CrossModel

Multimodal input

Models with multimodal support can take image, audio, or video input. The content-block format differs by protocol, and whether a model actually supports a given media type depends on the model.

Chat Completions

Chat Completions sends multimodal content as an array in messages[].content.

Image input

{
  "model": "openai/gpt-5-mini",
  "messages": [
    {
      "role": "user",
      "content": [
        { "type": "text", "text": "What's in this image?" },
        {
          "type": "image_url",
          "image_url": {
            "url": "https://example.com/image.png",
            "detail": "low"
          }
        }
      ]
    }
  ]
}

image_url.url can be a public image URL or a data:image/...;base64,... data URL.

Audio input

Audio uses the input_audio content block. Per the OpenAI Chat Completions format, data is the base64-encoded audio and format is the audio format, e.g. wav or mp3.

========================================

_Parts of the exercise_:
#1 In the multimodal input documentation, which content block is used to send audio in Chat Completions?
#2 Extend the multimodal input documentation, starting after its final sentence.
The data that follows has no connection to the multimodal input documentation.

_Recorded information_:
========================================

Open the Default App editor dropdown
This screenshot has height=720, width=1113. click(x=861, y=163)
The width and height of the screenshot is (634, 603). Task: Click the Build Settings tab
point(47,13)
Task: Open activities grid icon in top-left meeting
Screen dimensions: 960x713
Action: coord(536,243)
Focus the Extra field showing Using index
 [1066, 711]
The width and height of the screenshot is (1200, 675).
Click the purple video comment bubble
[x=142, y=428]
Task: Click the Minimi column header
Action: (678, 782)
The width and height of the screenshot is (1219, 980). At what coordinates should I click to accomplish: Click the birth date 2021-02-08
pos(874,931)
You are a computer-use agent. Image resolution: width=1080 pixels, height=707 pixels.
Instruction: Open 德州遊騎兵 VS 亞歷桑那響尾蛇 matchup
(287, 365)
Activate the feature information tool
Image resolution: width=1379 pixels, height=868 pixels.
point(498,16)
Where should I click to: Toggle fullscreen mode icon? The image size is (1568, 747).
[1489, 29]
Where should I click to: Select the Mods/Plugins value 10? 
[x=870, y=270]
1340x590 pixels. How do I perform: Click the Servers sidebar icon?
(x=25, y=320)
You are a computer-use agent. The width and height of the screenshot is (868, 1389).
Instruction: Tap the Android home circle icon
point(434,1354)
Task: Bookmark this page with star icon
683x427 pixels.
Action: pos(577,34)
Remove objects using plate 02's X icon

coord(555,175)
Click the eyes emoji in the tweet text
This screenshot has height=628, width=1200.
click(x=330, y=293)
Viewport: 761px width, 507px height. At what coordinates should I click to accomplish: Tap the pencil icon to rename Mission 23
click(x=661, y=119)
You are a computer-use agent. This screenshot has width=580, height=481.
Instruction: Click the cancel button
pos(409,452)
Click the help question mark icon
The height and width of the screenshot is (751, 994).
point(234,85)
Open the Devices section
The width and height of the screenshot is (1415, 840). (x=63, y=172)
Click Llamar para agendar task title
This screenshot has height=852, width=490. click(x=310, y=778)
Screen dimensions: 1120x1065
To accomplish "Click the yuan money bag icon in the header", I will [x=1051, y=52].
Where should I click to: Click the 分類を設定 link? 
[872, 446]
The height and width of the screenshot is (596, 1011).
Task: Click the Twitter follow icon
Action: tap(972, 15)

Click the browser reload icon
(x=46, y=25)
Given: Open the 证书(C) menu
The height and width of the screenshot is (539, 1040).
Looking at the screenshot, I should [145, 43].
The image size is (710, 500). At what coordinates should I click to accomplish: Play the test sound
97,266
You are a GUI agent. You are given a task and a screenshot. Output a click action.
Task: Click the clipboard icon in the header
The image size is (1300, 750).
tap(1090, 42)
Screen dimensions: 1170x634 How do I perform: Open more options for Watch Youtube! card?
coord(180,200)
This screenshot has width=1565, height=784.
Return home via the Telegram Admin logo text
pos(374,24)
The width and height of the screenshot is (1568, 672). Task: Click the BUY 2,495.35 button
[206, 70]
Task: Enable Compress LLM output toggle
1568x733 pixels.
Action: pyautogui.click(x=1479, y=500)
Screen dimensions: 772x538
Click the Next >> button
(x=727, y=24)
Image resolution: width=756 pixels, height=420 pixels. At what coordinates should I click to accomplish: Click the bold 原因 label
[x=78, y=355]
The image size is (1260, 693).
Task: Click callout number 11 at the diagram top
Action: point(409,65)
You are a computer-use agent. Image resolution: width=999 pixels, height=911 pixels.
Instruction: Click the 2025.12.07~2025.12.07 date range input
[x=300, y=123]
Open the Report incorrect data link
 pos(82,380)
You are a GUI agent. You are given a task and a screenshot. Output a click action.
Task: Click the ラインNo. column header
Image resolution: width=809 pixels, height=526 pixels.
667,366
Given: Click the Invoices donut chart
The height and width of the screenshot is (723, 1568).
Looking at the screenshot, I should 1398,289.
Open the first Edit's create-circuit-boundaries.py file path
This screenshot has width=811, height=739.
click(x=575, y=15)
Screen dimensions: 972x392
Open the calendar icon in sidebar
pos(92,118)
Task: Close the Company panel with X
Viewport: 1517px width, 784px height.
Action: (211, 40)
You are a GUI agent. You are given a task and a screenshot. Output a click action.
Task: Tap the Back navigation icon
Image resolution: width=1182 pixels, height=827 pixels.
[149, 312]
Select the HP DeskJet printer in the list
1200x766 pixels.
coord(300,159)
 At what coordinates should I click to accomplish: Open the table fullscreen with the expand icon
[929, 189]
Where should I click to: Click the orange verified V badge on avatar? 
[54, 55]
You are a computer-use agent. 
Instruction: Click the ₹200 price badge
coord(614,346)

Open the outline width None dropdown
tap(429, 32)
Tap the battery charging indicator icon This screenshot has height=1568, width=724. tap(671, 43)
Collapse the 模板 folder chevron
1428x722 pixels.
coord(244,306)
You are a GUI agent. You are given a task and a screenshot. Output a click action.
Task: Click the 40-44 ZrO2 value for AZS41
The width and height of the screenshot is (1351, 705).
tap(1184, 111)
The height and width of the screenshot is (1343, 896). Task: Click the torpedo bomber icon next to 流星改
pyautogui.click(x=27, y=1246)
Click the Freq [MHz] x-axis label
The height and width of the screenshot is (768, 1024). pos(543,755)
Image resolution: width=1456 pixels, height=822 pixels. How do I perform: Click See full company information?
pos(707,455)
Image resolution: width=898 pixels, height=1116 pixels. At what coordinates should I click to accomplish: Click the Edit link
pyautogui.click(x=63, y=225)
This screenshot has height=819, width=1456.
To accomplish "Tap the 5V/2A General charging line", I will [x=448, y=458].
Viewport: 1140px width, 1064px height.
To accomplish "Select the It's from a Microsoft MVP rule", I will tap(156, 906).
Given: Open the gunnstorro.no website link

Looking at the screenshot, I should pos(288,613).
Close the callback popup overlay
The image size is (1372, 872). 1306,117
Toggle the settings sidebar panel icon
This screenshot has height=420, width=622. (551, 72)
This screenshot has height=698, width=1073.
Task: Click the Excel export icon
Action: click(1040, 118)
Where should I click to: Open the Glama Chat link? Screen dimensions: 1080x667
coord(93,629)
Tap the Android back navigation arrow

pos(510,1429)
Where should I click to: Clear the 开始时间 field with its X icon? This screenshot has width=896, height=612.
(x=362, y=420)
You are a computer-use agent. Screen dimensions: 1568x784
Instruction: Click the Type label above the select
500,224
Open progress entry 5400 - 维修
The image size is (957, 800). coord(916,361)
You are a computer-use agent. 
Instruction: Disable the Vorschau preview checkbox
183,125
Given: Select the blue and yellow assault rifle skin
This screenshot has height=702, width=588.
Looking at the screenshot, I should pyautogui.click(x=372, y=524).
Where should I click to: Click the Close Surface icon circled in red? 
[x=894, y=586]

========================================

_Answers by item_:
#1 Audio is sent in the input_audio content block.

#2
{
  "model": "openai/gpt-5-mini",
  "messages": [
    {
      "role": "user",
      "content": [
        { "type": "text", "text": "Transcribe this audio and summarize the key points." },
        {
          "type": "input_audio",
          "input_audio": {
            "data": "BASE64_AUDIO_DATA",
            "format": "wav"
          }
        }
      ]
    }
  ]
}

Video input

Pass a public video URL with the video_url content block:

{
  "model": "openai/gpt-5-mini",
  "messages": [
    {
      "role": "user",
      "content": [
        { "type": "text", "text": "Summarize what happens in this video." },
        {
          "type": "video_url",
          "video_url": {
            "url": "https://example.com/video.mp4"
          }
        }
      ]
    }
  ]
}

Some models also accept a video split into frames:

{
  "model": "openai/gpt-5-mini",
  "messages": [
    {
      "role": "user",
      "content": [
        { "type": "text", "text": "Describe what happens, based on these key frames." },
        {
          "type": "video",
          "video": [
            "https://example.com/frame-1.jpg",
            "https://example.com/frame-2.jpg",
            "https://example.com/frame-3.jpg"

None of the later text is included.